BOSTON - Thanksgiving is just days away and while turkey, stuffing and potatoes are top of mind for many,could make traveling for the holiday difficult.
"Everyone's going back to their hometown for traveling purpose, so I think there might be some traffic jams," said Arthur Chow, who traveled to Boston all the way from Penn State for Thanksgiving break, leaving a week before the holiday to make the drive a little less painful. "I just wanted to beat traffic."
Whether it's by train, plane or car, one of the heaviest travel days of the year is here and neighbors in Boston are preparing early.
"Budget a little additional time so their travel is stress-free," said AAA travel expert Mark Schieldrop, who is warning of pre-pandemic travel numbers at the airport and on the road. "Right now, people are willing to spend for travel and that's been evident all year long. And especially with Thanksgiving, it's a real purpose-based travel holiday. Folks who maybe don't travel during the summer or don't go on a big trip during the summer, they're going to fly home from college or drive home to see their family."

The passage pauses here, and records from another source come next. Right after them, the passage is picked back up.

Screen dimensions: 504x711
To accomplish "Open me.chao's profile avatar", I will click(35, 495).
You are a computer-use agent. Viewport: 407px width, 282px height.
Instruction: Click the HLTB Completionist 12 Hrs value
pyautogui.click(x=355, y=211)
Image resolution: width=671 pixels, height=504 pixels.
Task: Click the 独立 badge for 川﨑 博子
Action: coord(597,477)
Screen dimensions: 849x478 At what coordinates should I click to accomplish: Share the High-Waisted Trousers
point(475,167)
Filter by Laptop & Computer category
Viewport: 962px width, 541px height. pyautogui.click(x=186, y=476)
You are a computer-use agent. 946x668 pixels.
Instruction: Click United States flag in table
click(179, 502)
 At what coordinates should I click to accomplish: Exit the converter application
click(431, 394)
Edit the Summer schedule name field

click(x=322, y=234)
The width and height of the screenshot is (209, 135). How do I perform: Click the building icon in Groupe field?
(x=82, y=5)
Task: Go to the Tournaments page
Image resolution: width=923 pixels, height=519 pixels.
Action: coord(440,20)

According to AAA, 2023 is expected to be the third busiest Thanksgiving holiday travel on record, with 55.4 million Americans traveling, up 2.5% from 2022. AAA said rental car prices are down 20% from last year and gas prices in our area are down roughly 40 cents.

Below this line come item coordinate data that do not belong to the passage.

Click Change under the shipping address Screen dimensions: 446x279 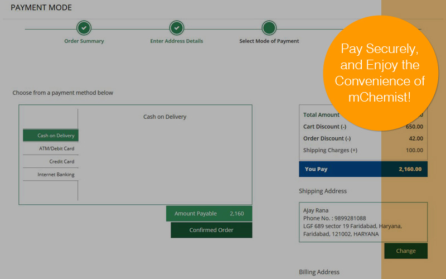pos(405,251)
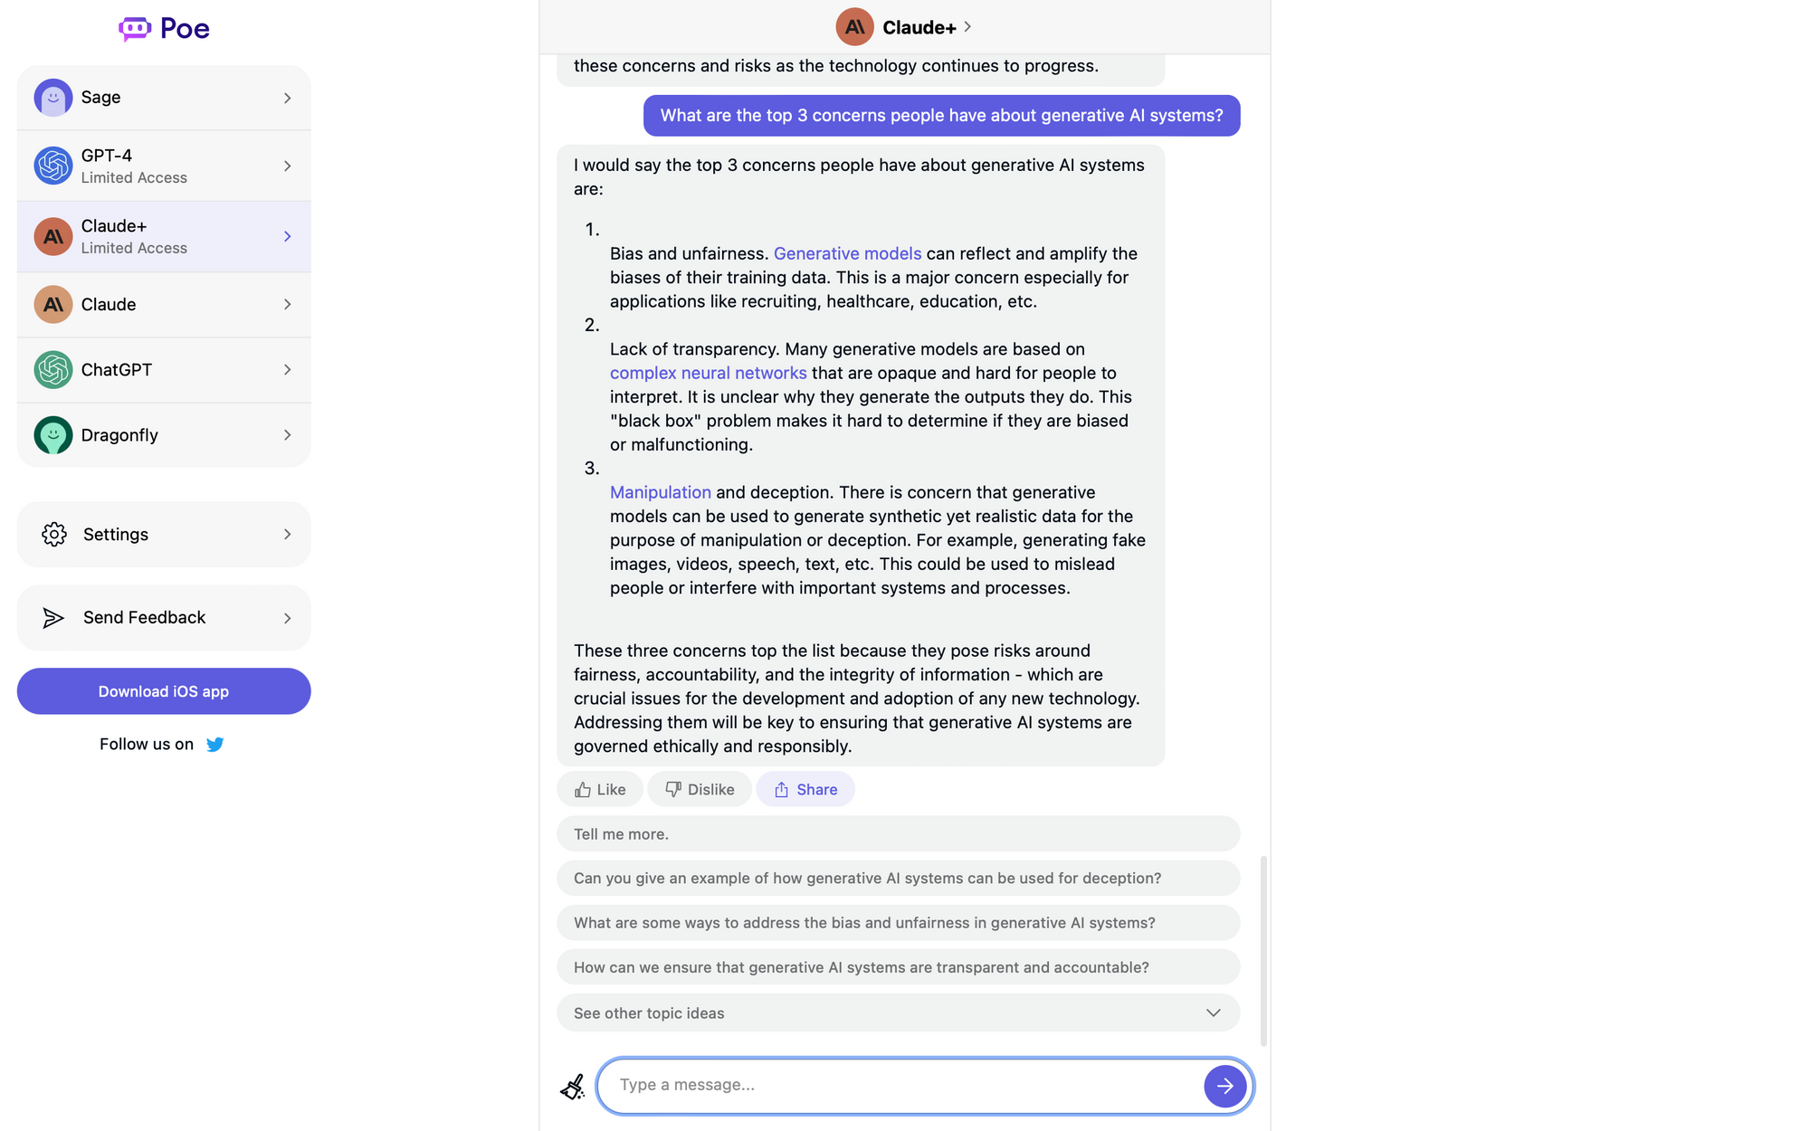The image size is (1810, 1131).
Task: Expand the GPT-4 sidebar entry
Action: (285, 166)
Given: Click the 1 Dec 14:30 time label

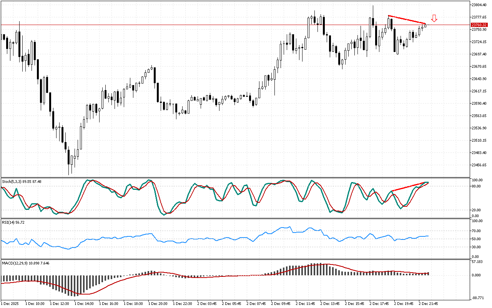Looking at the screenshot, I should click(x=84, y=303).
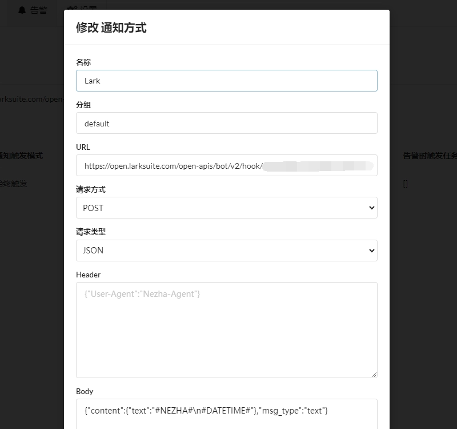Open the 请求类型 dropdown showing JSON
The width and height of the screenshot is (457, 429).
pyautogui.click(x=226, y=250)
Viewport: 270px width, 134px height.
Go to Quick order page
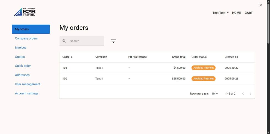tap(23, 66)
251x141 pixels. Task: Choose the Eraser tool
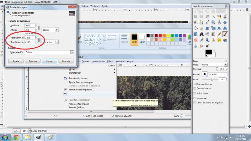click(195, 40)
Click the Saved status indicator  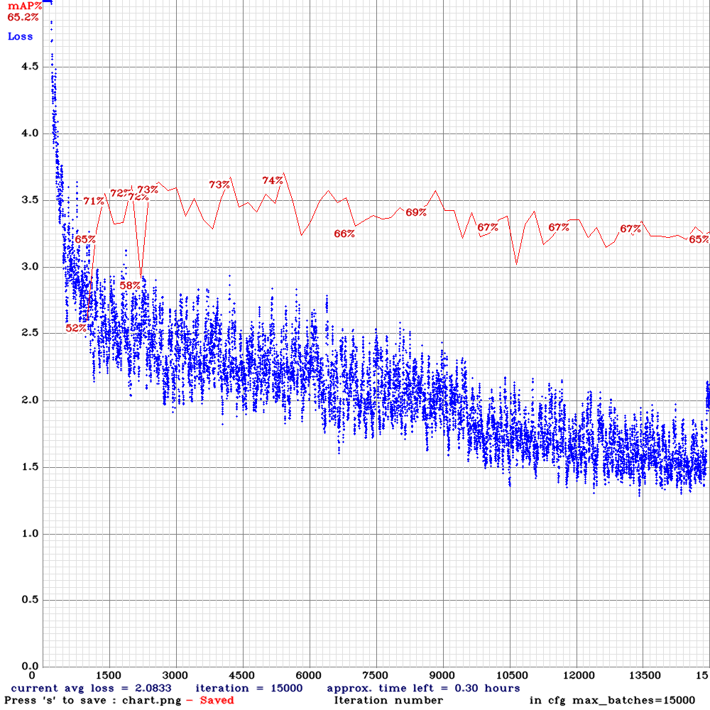217,699
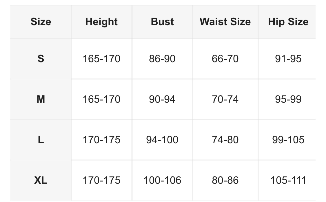326x202 pixels.
Task: Click the Size column header
Action: coord(41,22)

It's not just neighbors but agencies preparing for the congestion.
The MBTA is adding service during high ridership periods – including to and from Logan Airport. MassDOT is also pausing construction on all major roadways except for designated work areas.
Newly appointed MassDOT secretary Monica Tibbits-Nutt spoke to reporters Sunday.
"We know that people are trying to get from one place to another and it is our goal and sincerest hope to get everyone where they go as safely as humanly possible," said Tibbits-Nutt.
According to MassDOT, Tuesday and Wednesday will likely be the busiest travel days with heavy congestion on 93, 95 and the Mass Pike.